Another randomized trial was a phase 2 study published in 2004 by the same research group as the phase 3 trial.(25) The study involved 21 patients with advanced colorectal liver metastases; a total of 11 patients received SIR-Spheres plus systemic chemotherapy (fluorouracil and leucovorin), and 10 received the same systemic chemotherapy alone. While the time to progressive disease was greater in those receiving combination therapy (18.6 vs 3.6 months, respectively; p<0.001), the small size of the study limits any conclusions.
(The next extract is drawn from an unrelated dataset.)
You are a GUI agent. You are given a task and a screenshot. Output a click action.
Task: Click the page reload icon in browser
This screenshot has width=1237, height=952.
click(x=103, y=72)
A phase 3 study, involved 46 patients and compared intravenous 5-FU) with hepatic intra-arterial injection of yttrium-90 microspheres (SIR-Spheres) with intravenous 5-FU in CRC metastatic only to the liver and refractory to standard chemotherapy.(26) The time to liver progression, the primary outcome, was significantly improved in the group receiving SIR-Spheres, 2.1 versus 5.5 months, respectively (p=0.003). However, there was no difference in the more important outcome of median survival; this was 7.3 and 10.0 months, respectively (p=0.80).
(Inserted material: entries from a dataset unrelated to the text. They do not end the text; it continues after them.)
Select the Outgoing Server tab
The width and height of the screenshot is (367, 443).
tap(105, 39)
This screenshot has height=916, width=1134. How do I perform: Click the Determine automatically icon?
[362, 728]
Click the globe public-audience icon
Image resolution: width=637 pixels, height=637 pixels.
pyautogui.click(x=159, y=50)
A technology assessment (2010) from the California Technology Assessment Forum (CTAF) assessed 25 studies on the use of RE and inoperable metastatic CRC to the liver, including the 2 previously described randomized studies, 1 small retrospective study comparing SIRT with chemoembolization (n=36), and 21 case series.(5) The assessment concluded that the 3 comparative studies all used different control interventions and that the nonrandomized study did not show any convincing improvements over chemoembolization. The author stated that the assessment showed it is feasible to deliver radiation therapy to liver metastases and achieve at least PR in a substantial portion of patients with relatively few serious adverse events and that the results of the 2 randomized studies were encouraging but not definitive, as the trials were very small, the response rates in the control groups were lower than expected, and the control groups were not given what is currently considered standard first-line chemotherapy for metastatic CRC. The assessment concluded that the use of SIRT for unresectable CRC did not meet any of the CTAF technology assessment criteria, with the exception of criterion number 1 (ie, the technology has final approval from the appropriate government regulatory bodies).
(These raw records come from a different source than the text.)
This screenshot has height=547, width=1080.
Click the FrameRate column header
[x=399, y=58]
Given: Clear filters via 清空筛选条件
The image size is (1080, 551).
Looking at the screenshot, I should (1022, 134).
A 2009 Cochrane review assessed the above-outlined randomized controlled trials (RCTs).(27) The authors concluded that there was a lack of evidence that SIRT improves survival or quality of life in patients with metastatic CRC, whether it is given alone or with chemotherapy, and that there is a need for well-designed, adequately powered phase III trials assessing the effect of SIRT when used with modern combination chemotherapy regimens.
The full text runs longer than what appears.